Home Technology Running List: Top Tech Layoffs of 2026 When Employers Mention AI

Running List: Top Tech Layoffs of 2026 When Employers Mention AI

Running List: Top Tech Layoffs of 2026 When Employers Mention AI

Oracle announced Monday that it has cut 21,000 employees over the past 12 months, a 13% decline and represents more job cuts than previously known, including in AI. “Workforce reductions can and will continue as we adopt and deploy AI technologies across the company’s operations,” the company said in its annual financial regulatory filing.

This revelation puts new numbers on what many in the tech industry feel is an epidemic. Companies are reporting record profits while shedding employees, pointing to AI as both an engine of growth and a reason for cuts. Skills layoffs hit their highest month in years in May, with AI being the most cited reason, according to outplacement firm Challenger, Gray & Christmas.

We recently wrote about why this rationale might make companies want to rethink it. Especially for many of these companies, as the roles they are currently shrinking have become inflated during the pandemic hiring surge, raising questions about what is actually happening. Below, we take a reverse chronological look at the large technology companies that have announced significant layoffs this year with AI as a key driver.


GitLab — June 3, 2026. In one of the most recent cuts on this list, GitLab laid off about 350 employees, about 14% of its workforce, to fund investments in AI infrastructure and handle surging traffic from AI workflows. CEO Bill Staples said agent workloads were pushing competitors over the edge and the company had begun a “generational rebuild” of its core infrastructure to support 100x growth requirements. GitLab is exiting 22 countries, flattening its management hierarchy and working with an unspecified AI lab to rebuild its platform for agent-scale workloads. The company reported first-quarter revenue of $264 million, up 23% year over year, and expects to incur $30 million to $35 million in restructuring costs.

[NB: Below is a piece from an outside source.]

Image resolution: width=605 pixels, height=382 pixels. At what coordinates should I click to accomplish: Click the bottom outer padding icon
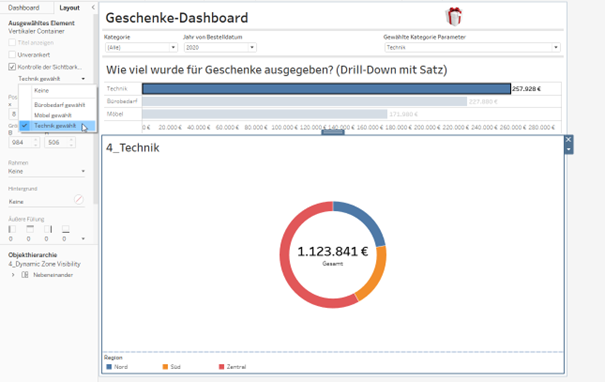click(66, 229)
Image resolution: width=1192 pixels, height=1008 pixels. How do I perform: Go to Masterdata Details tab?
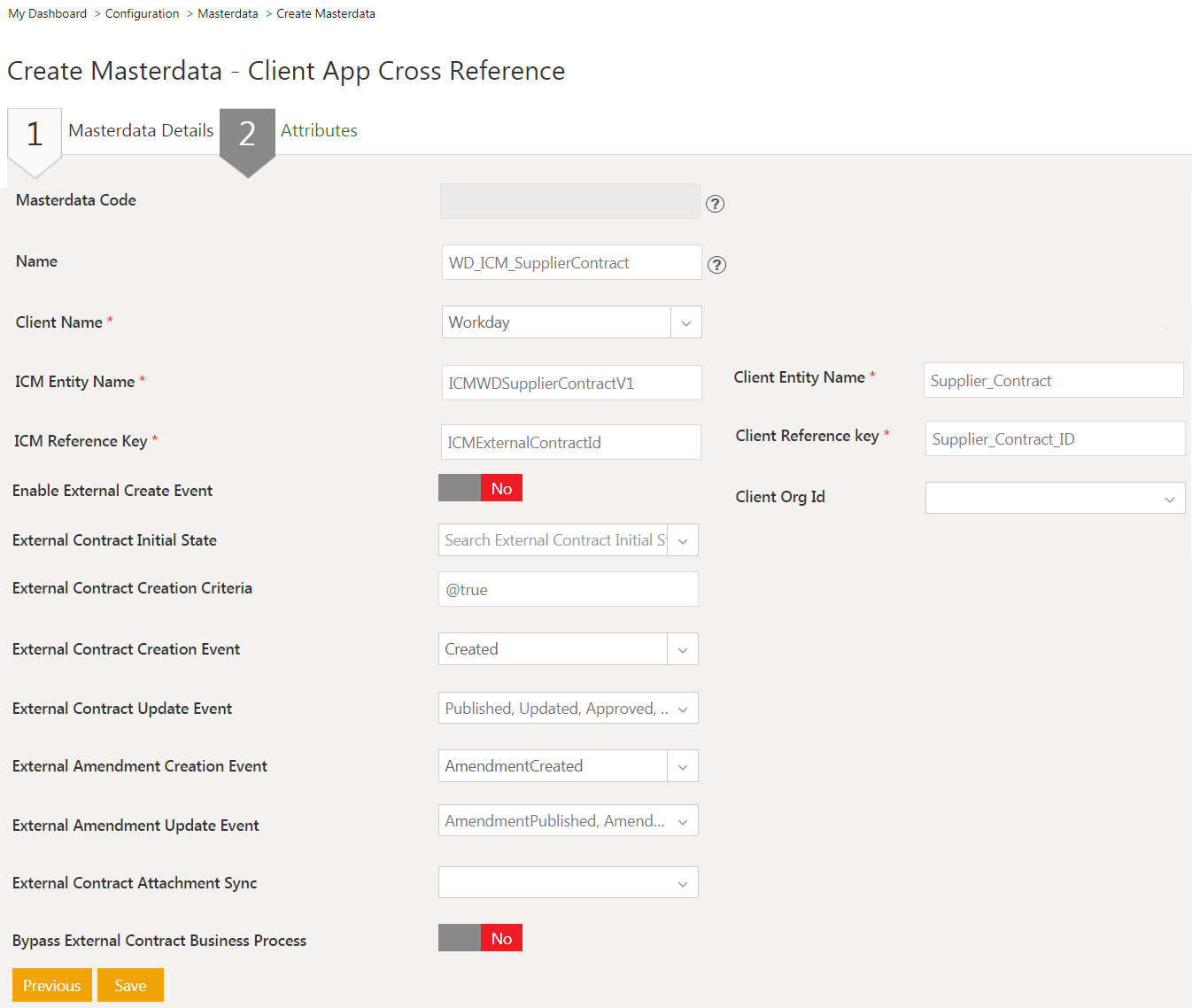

Google — It runs until May. Alphabet’s Google has quietly cut staff across its cloud division, including cybersecurity staff linked to its Threat Intelligence Group and Mandiant, even as its cloud revenue rose 63% to exceed $20 billion for the first time and its backlog nearly doubled to $460 billion. Over the past year, Google has laid off more than a third of the managers who oversee small teams. That means managers have 35% fewer direct reports. Unlike most companies on this list, Google has never released a single overall figure. The cuts were made through a rolling performance review process, voluntary acquisition program and restructuring, with a total of 1,500 to 3,000 more engineers by 2026, according to external estimates.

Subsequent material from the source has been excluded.